## What is needed
Retype exactly the lines from the one containing "The width and" through the last line of the records below, including both, and leave out any pictures.

## Material for this task
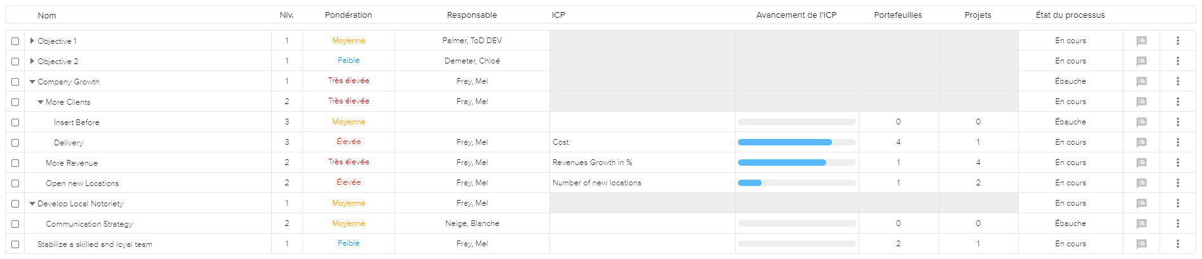Screen dimensions: 1202x259
Task: Click the Delivery ICP progress bar
Action: (x=796, y=142)
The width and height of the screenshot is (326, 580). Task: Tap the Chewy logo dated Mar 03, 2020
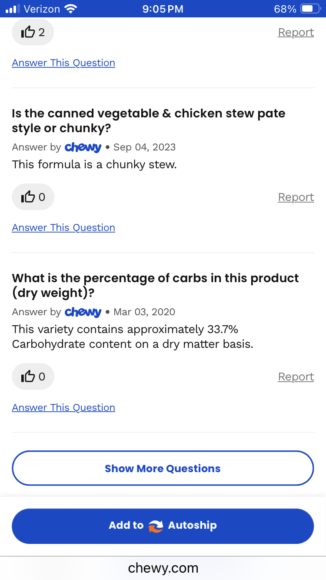tap(83, 312)
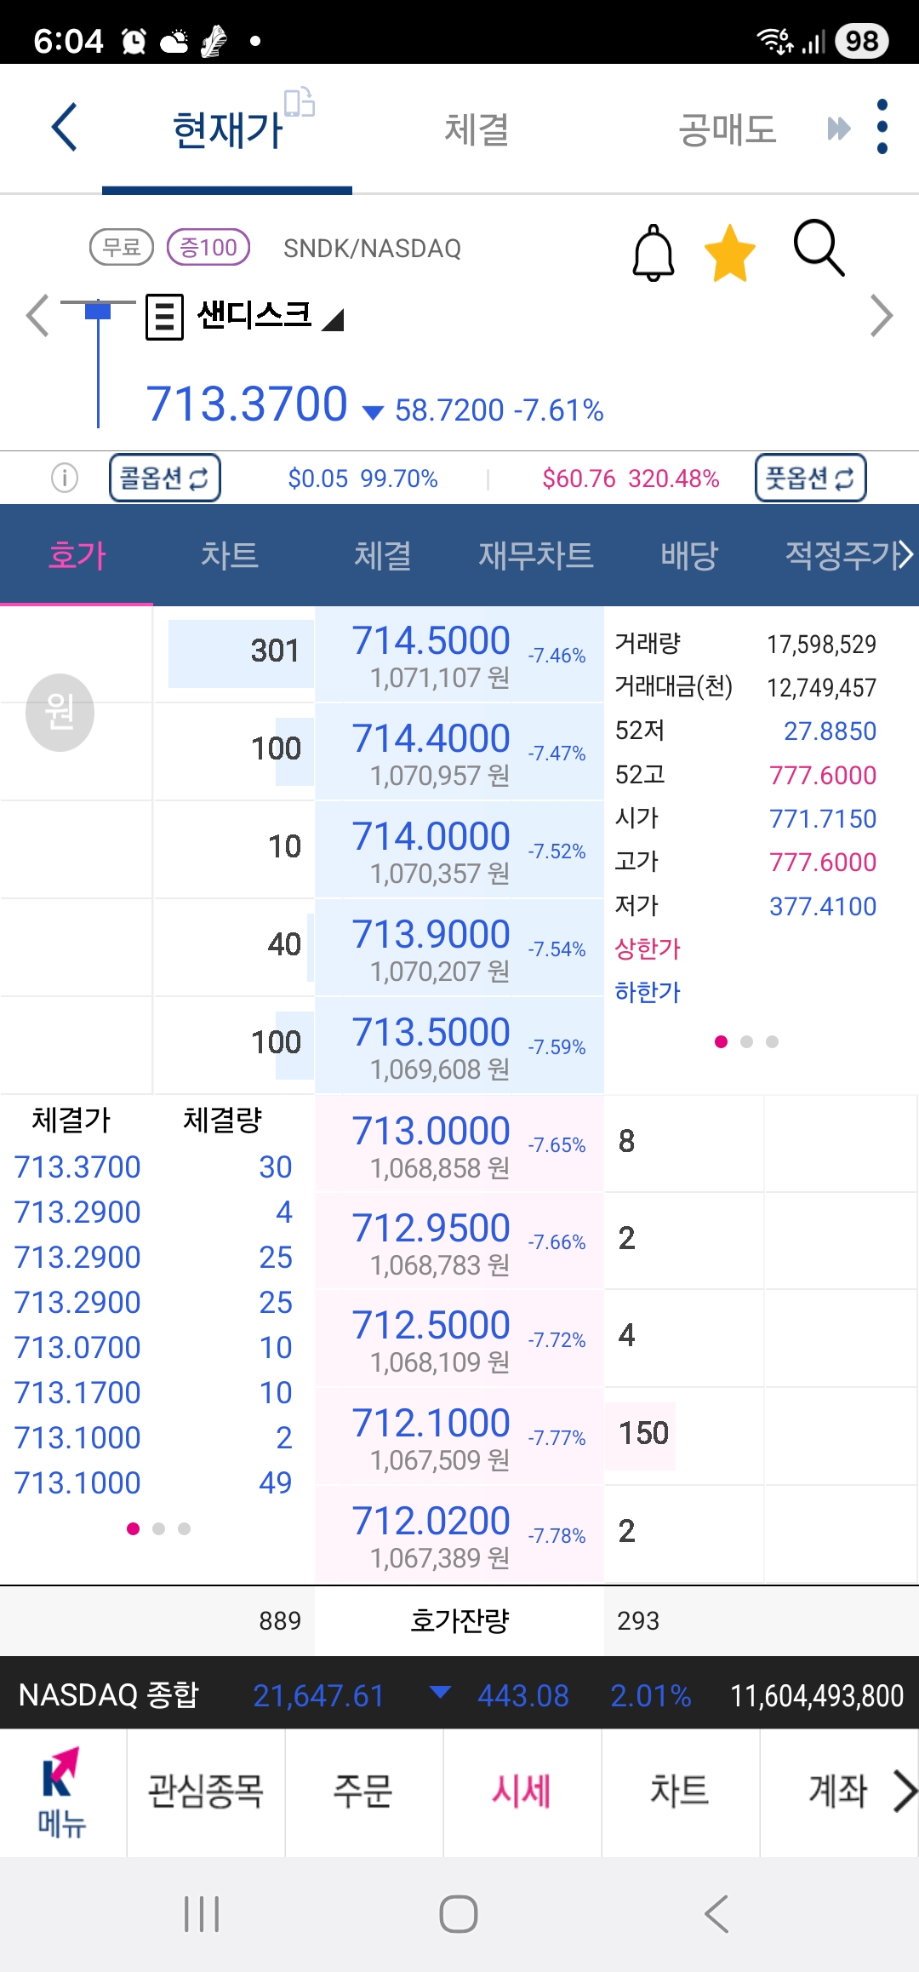The height and width of the screenshot is (1972, 919).
Task: Toggle the 풋옵션 switch button
Action: click(x=810, y=478)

## Solution below
The width and height of the screenshot is (326, 580). Task: Tap the Chewy logo dated Mar 03, 2020
tap(83, 312)
The height and width of the screenshot is (1972, 919).
Task: Toggle the 풋옵션 switch button
Action: click(x=810, y=478)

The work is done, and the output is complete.